Russ’ mum was an estate agent, and wherever they moved his parents sought out property in which to invest. At the age of 18 they gave Russ and his sisters a choice to either have a lump sum of cash or invest in a property of their own. Sisters chose the cash, Russ chose his first property. Fast forward to the present day and Russ now runs a considerable portfolio of properties across the UK under the name GU1 Property.
Tempting as it may have been, this Love Muscle wasn’t destined to be a bachelor boy forever. In the summer of 2011 he met his future wife and now mum to their four children, Vibeke, at one of the infamous Sea Lounge parties. Vivi, as she’s known, is the Director of She Can, He Can, the Monaco-based organisation whose principal aim is to inspire and support girls to take leadership roles and challenge gender stereotypes. Despite the incredibly fortuitous opportunities that both Vivi’s family and their own projects offer, Russ’ childhood values still run deep and they’re both committed to raising their kids as they were, with their feet firmly on the ground, kindness in their hearts and a strong sense of decency, respect and honesty.

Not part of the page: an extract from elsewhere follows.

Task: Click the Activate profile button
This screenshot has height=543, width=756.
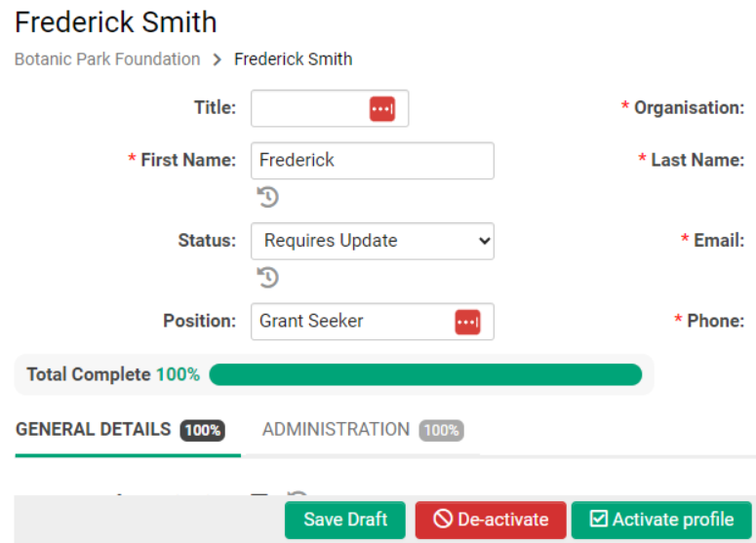Action: click(x=661, y=520)
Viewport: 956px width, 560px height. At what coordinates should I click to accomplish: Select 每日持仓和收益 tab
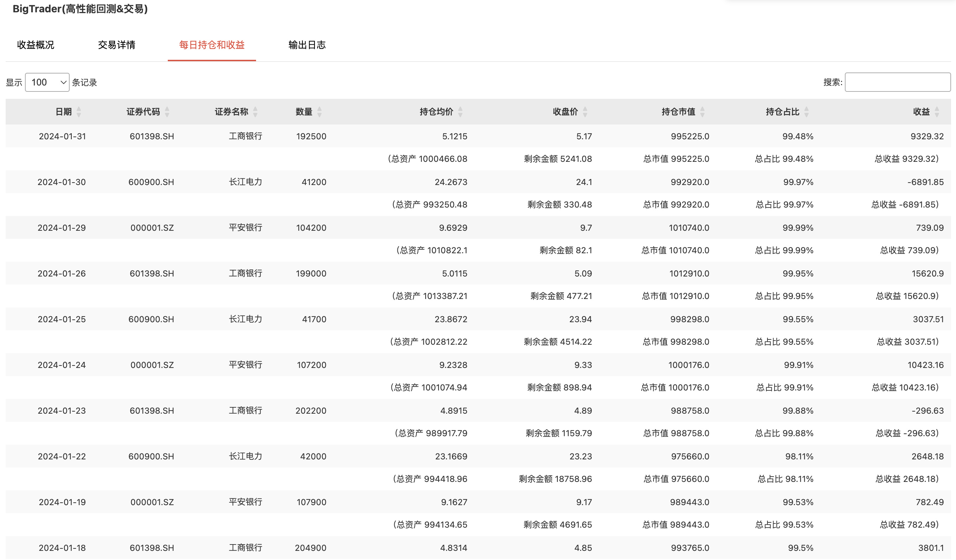[212, 45]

When he’s not obsessing over the latest geeky technology gadget, Russ’ downtime is happily spent clad in lycra, joining his well-known Monaco sporting mates on a scenic bike ride. Well, to be fair, when your neighbour and friend is none other than seven-time Grand Tour winner Chris Froome, you’re safe in the knowledge that it’s going to be a great boys’ day out. And that’s pretty “wow” in itself!